Without student access to open learning resources and open-ended inquiry-based projects, how can learning truly be open?
What is Learning?
"Learning is not the possession of a collection of facts, it's an expression of capacity."
S. Downes, May 25, 2013, #OLTD505
I have to acknowledge some of the little voices in my head as I learn openly, write my blog posts and respond to others. "Is this what my teacher wants?" "Will I pass this course with what I've said?" "Am I getting it?"
This kind of thinking reiterates the fact that I am a product of the education system of which I was a part growing up. In many ways this system continues to replicate itself. I'm trying to change this. I don't want to worry about what others think and nor do I want my students to participate in learning that pleases others. And yet this way of thinking pervasive. To answer my question with a non-example: learning is NOT following a teacher's script. It is not for external reward. It is not uniform or predictable. As Alfred North Whitehead wisely quipped in The Aim of Education at the turn of the 20th century: "Culture is activity of thought and receptiveness to beauty and humane thought. Scraps of information have nothing to do with it. A merely well-informed man is the most useless more on god's earth."
While I'm quoting the "greats" of educational theory, I must include John Milton, a favourite of John Abbott. In Of Education he says "I call therefore a complete and generous education that which fits a man to perform justly, skilfully and magnanimously all the offices of both private and public of peace and war." This reminds me of how George Siemens' describes the purpose of education in this 2010 TEDxTalk.

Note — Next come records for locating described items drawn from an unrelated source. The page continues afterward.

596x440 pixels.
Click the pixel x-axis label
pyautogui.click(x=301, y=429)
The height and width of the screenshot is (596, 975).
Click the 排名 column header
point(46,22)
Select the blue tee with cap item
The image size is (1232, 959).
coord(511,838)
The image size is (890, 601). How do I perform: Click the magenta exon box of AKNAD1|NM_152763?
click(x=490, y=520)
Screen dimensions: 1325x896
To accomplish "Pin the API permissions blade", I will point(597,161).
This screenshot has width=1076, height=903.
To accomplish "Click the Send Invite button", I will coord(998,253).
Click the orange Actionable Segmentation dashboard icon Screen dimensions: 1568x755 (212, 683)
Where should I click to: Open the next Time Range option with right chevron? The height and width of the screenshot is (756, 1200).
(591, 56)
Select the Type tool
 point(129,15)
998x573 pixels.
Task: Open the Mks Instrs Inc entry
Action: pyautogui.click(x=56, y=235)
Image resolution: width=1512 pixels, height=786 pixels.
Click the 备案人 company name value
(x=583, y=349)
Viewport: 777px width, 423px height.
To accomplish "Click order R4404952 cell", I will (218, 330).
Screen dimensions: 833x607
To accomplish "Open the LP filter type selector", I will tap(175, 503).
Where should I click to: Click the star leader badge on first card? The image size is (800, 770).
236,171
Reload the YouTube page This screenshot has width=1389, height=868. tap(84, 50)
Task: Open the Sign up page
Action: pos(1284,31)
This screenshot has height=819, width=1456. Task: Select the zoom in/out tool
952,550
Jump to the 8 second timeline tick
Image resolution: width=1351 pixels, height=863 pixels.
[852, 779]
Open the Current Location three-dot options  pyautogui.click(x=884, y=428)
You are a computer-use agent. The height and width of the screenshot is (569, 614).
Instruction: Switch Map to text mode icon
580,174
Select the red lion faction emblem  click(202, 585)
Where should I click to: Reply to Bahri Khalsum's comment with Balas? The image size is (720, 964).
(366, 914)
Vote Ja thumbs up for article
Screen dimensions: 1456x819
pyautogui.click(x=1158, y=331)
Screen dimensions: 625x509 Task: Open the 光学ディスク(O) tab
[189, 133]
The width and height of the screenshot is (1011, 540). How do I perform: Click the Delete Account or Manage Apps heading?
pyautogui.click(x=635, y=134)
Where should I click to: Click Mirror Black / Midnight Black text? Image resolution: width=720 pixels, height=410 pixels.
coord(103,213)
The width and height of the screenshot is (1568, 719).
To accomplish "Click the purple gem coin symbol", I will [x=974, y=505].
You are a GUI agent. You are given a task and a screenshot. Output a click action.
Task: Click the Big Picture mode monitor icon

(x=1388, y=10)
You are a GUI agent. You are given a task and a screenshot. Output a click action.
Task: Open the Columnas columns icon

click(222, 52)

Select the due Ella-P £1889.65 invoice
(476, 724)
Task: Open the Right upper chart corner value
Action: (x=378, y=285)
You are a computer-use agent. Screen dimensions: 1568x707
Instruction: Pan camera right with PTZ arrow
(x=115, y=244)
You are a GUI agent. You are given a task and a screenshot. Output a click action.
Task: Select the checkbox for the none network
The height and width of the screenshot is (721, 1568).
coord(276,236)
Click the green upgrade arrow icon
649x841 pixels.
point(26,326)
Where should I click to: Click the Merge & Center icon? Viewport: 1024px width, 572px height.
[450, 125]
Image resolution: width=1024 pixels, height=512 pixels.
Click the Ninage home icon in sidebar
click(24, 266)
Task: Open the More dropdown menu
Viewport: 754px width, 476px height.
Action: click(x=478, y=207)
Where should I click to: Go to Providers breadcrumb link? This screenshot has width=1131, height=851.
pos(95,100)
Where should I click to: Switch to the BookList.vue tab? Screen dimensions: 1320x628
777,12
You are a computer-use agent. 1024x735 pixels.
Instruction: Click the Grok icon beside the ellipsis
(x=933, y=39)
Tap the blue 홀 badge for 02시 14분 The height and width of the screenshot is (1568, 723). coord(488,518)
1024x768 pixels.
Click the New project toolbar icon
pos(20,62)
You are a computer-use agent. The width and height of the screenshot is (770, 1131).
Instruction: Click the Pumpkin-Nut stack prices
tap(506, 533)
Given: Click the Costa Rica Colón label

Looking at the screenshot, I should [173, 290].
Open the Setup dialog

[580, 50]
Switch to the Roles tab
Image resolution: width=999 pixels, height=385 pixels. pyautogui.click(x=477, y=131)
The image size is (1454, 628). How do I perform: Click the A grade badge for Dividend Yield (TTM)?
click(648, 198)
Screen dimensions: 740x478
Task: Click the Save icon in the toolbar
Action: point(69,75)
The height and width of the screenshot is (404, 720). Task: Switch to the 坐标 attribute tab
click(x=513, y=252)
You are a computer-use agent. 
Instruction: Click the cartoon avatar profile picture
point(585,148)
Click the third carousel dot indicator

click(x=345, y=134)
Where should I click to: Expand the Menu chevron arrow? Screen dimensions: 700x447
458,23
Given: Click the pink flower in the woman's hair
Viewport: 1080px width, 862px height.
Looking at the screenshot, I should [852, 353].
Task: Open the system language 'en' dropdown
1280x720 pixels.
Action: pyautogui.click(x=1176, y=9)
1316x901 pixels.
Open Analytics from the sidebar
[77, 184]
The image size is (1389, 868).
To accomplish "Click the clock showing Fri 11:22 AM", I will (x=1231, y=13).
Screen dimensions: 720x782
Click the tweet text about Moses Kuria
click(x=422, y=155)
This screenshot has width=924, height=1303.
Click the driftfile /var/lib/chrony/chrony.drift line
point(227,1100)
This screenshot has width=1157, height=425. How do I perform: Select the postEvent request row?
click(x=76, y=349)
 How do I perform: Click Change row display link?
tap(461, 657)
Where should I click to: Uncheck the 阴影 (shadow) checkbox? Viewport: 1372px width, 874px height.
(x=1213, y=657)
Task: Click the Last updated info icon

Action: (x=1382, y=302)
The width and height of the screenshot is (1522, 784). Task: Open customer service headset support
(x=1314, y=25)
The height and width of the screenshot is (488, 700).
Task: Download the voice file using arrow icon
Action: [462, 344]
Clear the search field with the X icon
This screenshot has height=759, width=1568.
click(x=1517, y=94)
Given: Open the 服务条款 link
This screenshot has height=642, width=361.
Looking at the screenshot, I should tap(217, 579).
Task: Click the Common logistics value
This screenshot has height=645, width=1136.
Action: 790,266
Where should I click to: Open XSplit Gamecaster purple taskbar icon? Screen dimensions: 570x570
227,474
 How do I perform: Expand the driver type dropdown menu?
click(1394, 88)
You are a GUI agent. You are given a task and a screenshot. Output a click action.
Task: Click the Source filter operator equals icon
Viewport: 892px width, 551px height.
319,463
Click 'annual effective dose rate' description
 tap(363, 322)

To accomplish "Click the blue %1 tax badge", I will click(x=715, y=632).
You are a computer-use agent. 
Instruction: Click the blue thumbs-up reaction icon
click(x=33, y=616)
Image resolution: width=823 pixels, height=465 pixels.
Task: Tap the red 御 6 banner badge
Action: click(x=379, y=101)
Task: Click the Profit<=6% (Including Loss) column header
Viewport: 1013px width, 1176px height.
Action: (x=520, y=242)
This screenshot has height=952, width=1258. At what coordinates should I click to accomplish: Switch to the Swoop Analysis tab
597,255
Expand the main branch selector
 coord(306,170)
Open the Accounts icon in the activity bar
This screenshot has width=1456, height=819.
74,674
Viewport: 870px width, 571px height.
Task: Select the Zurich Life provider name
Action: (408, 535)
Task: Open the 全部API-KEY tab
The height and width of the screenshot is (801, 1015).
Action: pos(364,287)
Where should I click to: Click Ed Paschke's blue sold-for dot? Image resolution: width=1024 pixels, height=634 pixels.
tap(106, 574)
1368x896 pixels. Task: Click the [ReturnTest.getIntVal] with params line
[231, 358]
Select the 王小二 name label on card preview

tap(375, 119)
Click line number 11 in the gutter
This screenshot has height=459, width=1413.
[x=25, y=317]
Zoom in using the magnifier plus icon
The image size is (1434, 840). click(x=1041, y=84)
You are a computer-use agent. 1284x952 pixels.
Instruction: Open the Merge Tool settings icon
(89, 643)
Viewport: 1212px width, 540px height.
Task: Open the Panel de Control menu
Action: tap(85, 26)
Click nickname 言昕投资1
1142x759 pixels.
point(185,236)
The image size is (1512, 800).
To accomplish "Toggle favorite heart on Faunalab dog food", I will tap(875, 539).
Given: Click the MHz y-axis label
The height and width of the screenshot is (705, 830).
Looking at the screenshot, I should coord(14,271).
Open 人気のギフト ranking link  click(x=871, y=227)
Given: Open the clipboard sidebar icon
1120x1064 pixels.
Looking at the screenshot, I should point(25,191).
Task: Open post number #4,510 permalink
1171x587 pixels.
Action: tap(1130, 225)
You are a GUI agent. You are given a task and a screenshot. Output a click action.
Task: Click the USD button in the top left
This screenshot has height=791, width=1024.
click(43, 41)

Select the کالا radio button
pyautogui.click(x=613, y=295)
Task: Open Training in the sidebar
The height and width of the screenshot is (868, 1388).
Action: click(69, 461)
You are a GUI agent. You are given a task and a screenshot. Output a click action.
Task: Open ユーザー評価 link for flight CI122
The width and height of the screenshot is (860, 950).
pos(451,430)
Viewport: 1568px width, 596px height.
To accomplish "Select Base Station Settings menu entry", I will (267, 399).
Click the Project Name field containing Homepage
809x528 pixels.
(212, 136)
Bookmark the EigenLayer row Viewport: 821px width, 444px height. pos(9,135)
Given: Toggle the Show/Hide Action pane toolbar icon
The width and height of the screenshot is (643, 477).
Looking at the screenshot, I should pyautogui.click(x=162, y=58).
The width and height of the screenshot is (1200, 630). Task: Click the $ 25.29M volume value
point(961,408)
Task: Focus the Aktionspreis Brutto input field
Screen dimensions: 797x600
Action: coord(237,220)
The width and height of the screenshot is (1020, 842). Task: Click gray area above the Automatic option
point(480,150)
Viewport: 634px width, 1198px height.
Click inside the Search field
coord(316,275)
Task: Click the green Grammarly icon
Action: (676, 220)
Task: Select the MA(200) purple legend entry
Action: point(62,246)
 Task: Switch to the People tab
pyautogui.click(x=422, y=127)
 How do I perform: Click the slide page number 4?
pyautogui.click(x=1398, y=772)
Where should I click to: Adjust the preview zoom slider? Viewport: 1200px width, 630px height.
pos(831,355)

First he quotes Edgar Morrin: "Education has one vital task: to prepare individuals for the vital combat for lucidity." In another presentation Siemens describes the purpose of education as suggested by Harvard University: education prepares learners to be part of society by creating, sharing and interacting; education helps learners understand themselves as products of and participants in traditions of art, ideas and values; education prepares learners to respond critically, creatively and constructively to change; and education develops learners' understanding of the ethical dimensions of what they say and do in all aspects of their lives.
Stallman's 4 Freedoms
I'd never heard of Richard Stallman until today when Steven Downes mentioned his Four Freedoms. Stallman developed these Four Freedoms in relation to software. Nina Paley, in her blog, applies these freedoms to culture:
Four Freedoms of Culture (Nina Paley)
- The freedom to use the work and enjoy the benefits of using it
- The freedom to study the work and to apply knowledge acquired from it
- The freedom to make and redistribute copies, in whole or in part, of the information or expression
- The freedom to make changes and improvements, and to distribute derivative works
It sounds to me like the foundation of Creative Commons and the foundational theory behind open learning.
MOOCs and Gift Economy Theory
During the course of our discussion, the reality of the sustainability of MOOCs was addressed. What are the costs of MOOCs? Who absorbs them? This started me thinking about generosity and gift economies. I found this fascinating article in the Harvard Business Review. What stood out for me was when the author made the distinction between a market economy and a gift economy. A market economy focuses on transactions; a gift economy focuses on relationships. In some ways, the difference is subtle. In gift economies, which I'm relating to open learning communities, relationships are paramount. Learning is about the meaningful, humane and generous connections made between learners.
I'll pick up on these threads as I continue my open learning journey.